La première obligation, c’est l’apprentissage de la langue. Le migrant doit se plier à cette discipline qui ne doit rien avoir de facultatif.
L’apprentissage de la langue doit être accompagné d’une forte incitation à la parler en public, dans les lieux de contact avec les autochtones, transports en commun, spectacles… C’est la condition pour connaître le pays, ses habitants, son histoire, ses us et coutumes. C’est aussi le meilleur moyen de se faire connaître et se faire comprendre. Cet apprentissage doit comporter un volet important concernant les règles de civilité, de bienséance en usage dans le pays d’accueil.
Un problème insoluble ?
« L'immigration constitue et constituera de plus en plus pour des peuples entiers une stratégie de survie. Elle est désormais liée à la mondialisation et à ses conséquences et ne peut de ce fait être traitée de façon isolée et indépendante d'autres aspects de ce phénomène. Elle est pour une bonne part liée à l'état du monde. Trois facteurs comptent dorénavant comme sources génératrices de flux migratoires : la persistance de guerres dans certaines régions du globe, le manque de démocratie dans une fraction importante des États du monde, enfin le décalage grandissant de niveau économique entre Nord et Sud. Les pauvres dans ce monde sont de plus en plus pauvres et de plus en plus nombreux ; ils entendent ne pas demeurer éternellement pauvres et miséreux. Que faire ? »
Initier les nouveaux arrivants à la France, à sa culture, à son histoire, c’est une autre condition de l’intégration réussie. Mais avant tout, il faut connaître la France, sa spécificité parmi les autres nations d’Europe et du monde.
Qu’est-ce que la France ?
La France dans le monde ?
« La France n'est ni une simple province du monde, ni un simple quartier du village planétaire. La France, c'est le monde, par la géographie, l'histoire, la culture, par l'impact du génie français sur l'Univers tout entier. La première raison de cet universalisme est sans doute géographique. L'espace national français couvre le monde entier. Cette présence planétaire lui confère le troisième espace maritime mondial ainsi que le bénéfice d'une diversité climatique unique : tous les types de climat, tous les types de flore et de faune. Une telle position l'associe implicitement à la gestion et à la coresponsabilité du monde, liant son sort à celui du reste de la planète. Sa langue est en conséquence l'une des langues internationales après avoir été la première langue de la diplomatie et de la culture pendant plus de trois siècles, jusqu'au traité de Versailles en 1919 ; 180 millions de personnes vivant pour la plupart dans d'anciennes colonies françaises l'utilisent quotidiennement et prioritairement. La Fiance a inventé des formes originales de liens politiques avec des pays d'Afrique et les Etats francophones du monde, matérialisées par les institutions des sommets France-Afrique et la Francophonie. La France maintient en permanence des troupes sur le continent africain (5000 soldats).
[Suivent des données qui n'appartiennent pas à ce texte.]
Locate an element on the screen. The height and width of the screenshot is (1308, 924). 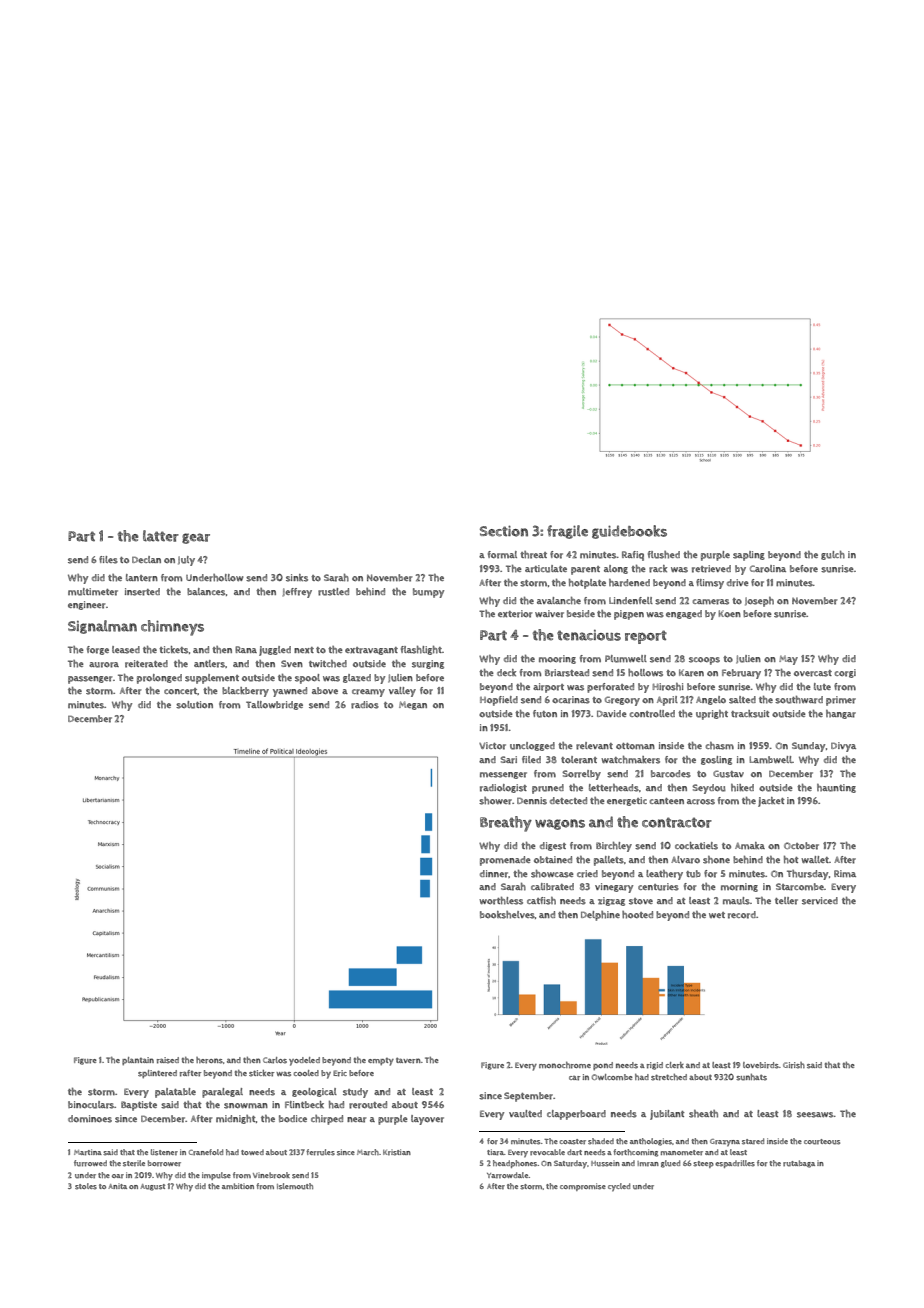
serviced is located at coordinates (820, 901).
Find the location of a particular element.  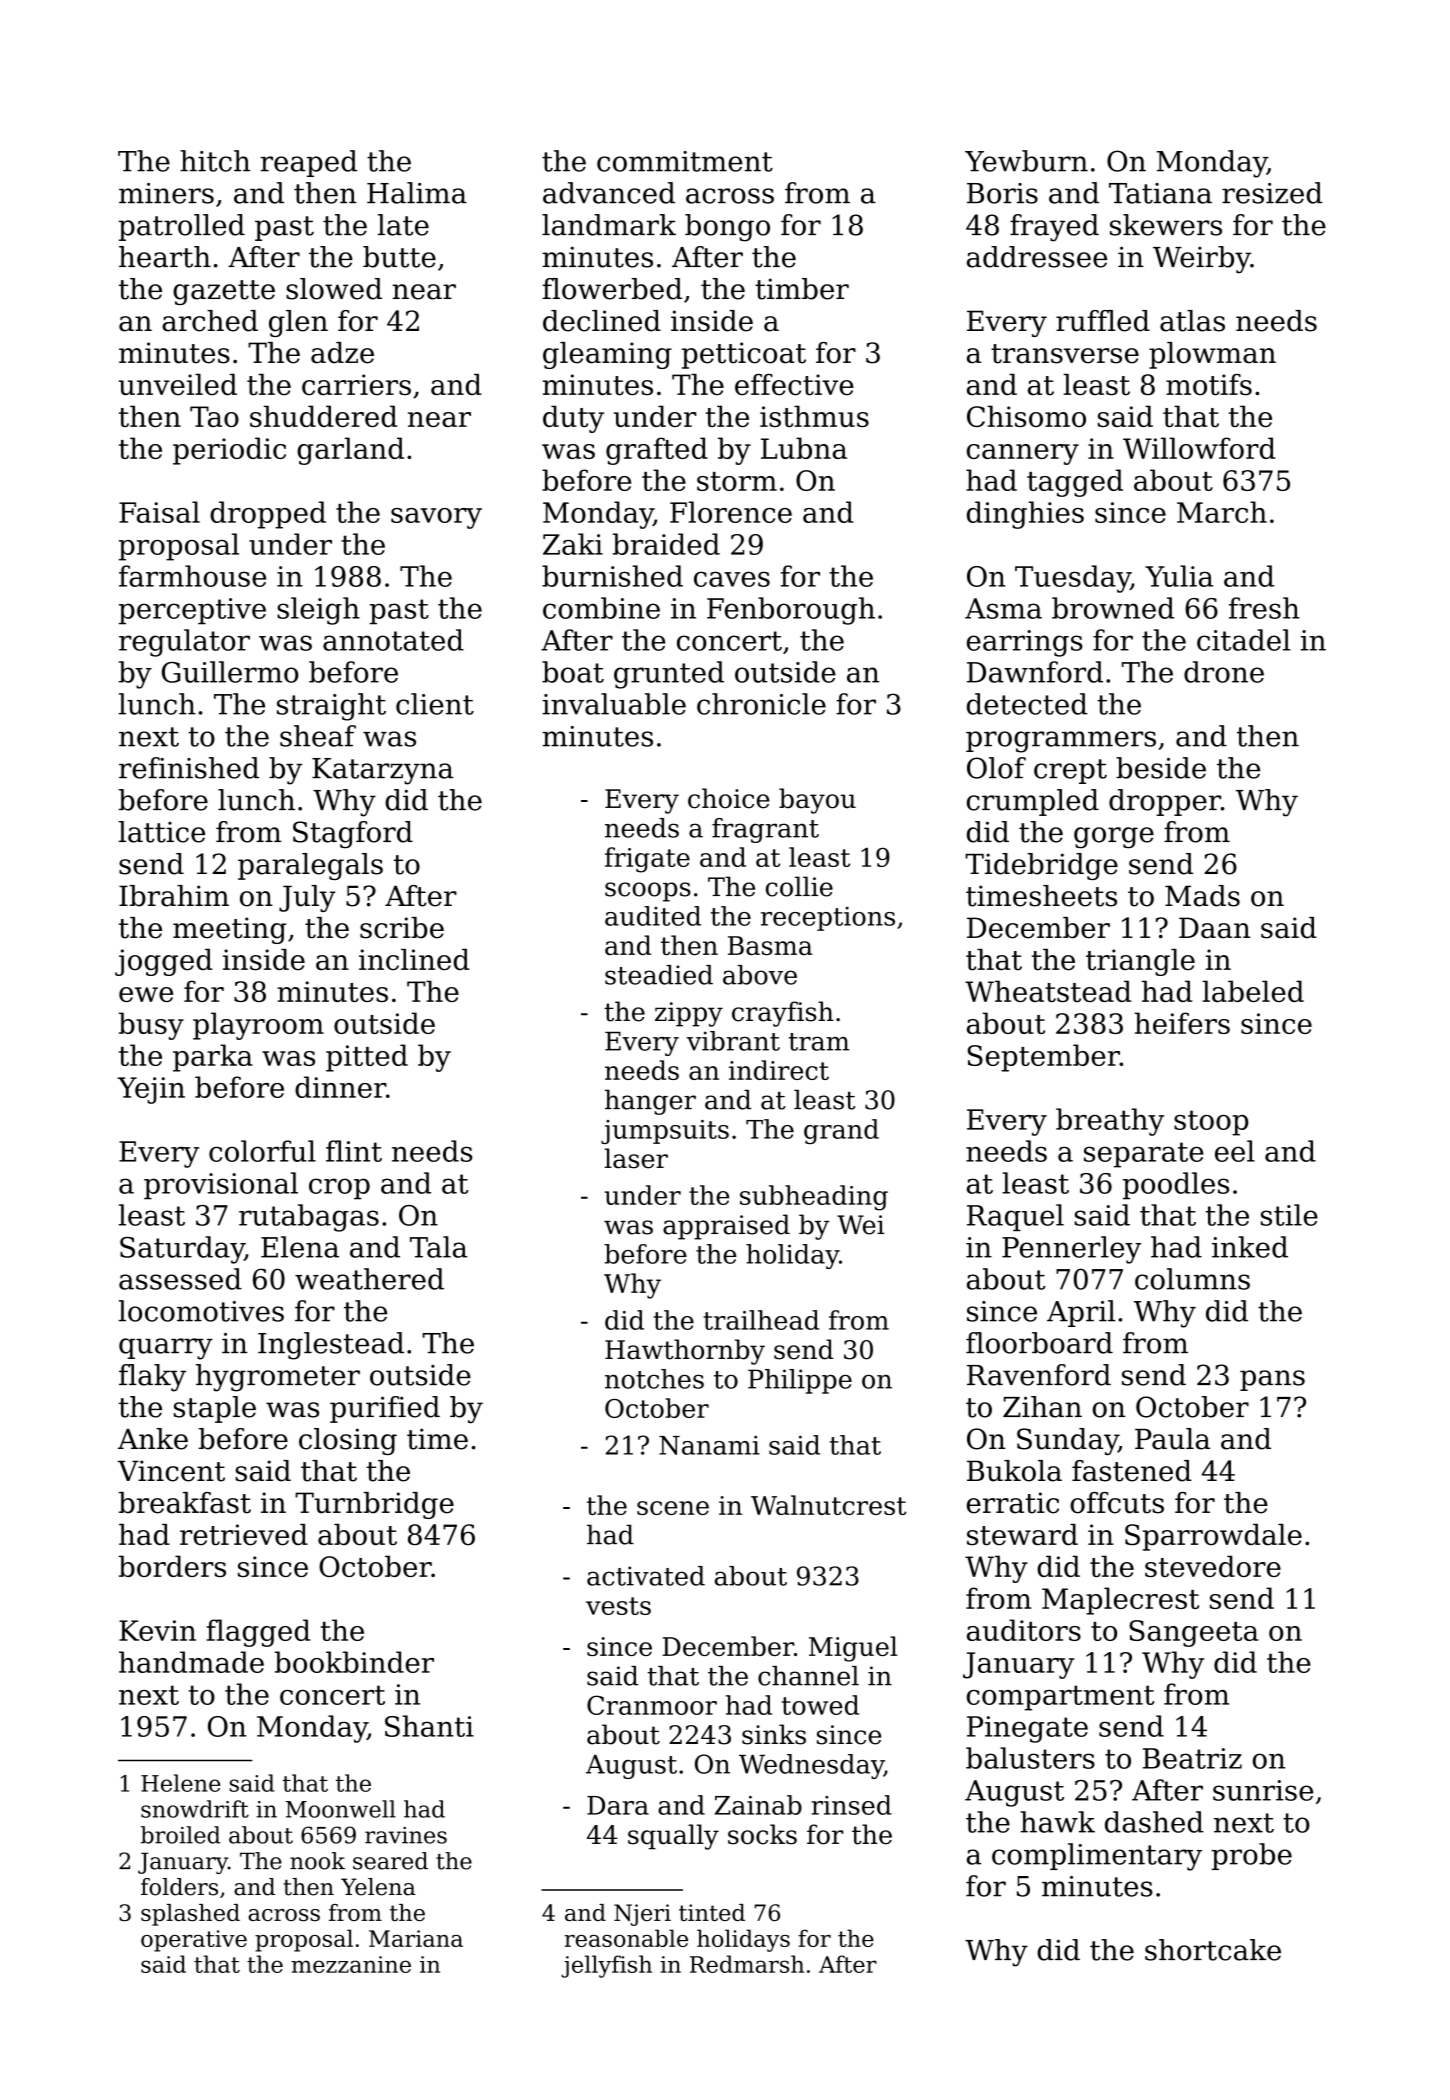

Elle possède le quatrième commerce extérieur du globe et occupe la troisième place pour les investissements dans le monde. Elle est en retour le troisième pays d'accueil pour les investissements étrangers. Les entreprises françaises détiennent une participation dans plus de 16 000 entreprises dans le monde ; ces filiales emploient 2 550 000 salariés. Un Français sur quatre est concerné par les activités de la France avec l'étranger. Cette diversité française unique en Europe et dans le monde fait de la France le pays le plus visité au monde avec en moyenne 70 millions de touristes par an, loin devant les Etats-Unis.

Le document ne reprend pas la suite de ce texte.